Proportional and proportionate
What’s the difference between proportional and proportionate?
Proportional and proportionate are often used interchangeably and the difference between them is subtle.
The best distinction I’ve found is from The Better Editor. The example referred to in this extract is the Sony hack of 2014 that North Korea was accused of.
Proportional involves fairness or equity or proportionality. It’s proportional if it’s in a proper or accepted relationship to something else. An act of sabotage, for example: if hacking Sony was the act, then retaliating with some form of reciprocal hacking or a measured sanction would be proportional. Ordering a bombing campaign would be grossly disproportional.

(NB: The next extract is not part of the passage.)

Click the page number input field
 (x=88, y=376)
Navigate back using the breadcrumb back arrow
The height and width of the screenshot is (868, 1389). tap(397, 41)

Proportionate, on the other hand, would involve the partitioning of a whole, or the allocation of its parts. In the present example, calling for a proportionate response might indicate that each of the parties involved would be punished according to their determined level of blame or involvement — their share of the act. Perhaps this would mean that the North Korean government would receive a sanction, while the Chinese servers which hosted the operation would be electronically attacked, at the same time that the responsible hackers themselves would be targeted for prosecution. The response would be portioned out (“pro-portioned” or apportioned) to those involved. (Note that I’m just making the details up: how this attack was done and who was behind it isn’t something I’ve spent a lot of time worrying about.)
Proportional also has a specific mathematical meaning that proportionate doesn’t. For instance, you could say:
The field strength is proportional to the transmitted power.
The concentration of the final solution is proportional to the amount of solute.
The force on the pinion is proportional to the length of the lever and the applied force.
You could not use proportionate in any of these examples.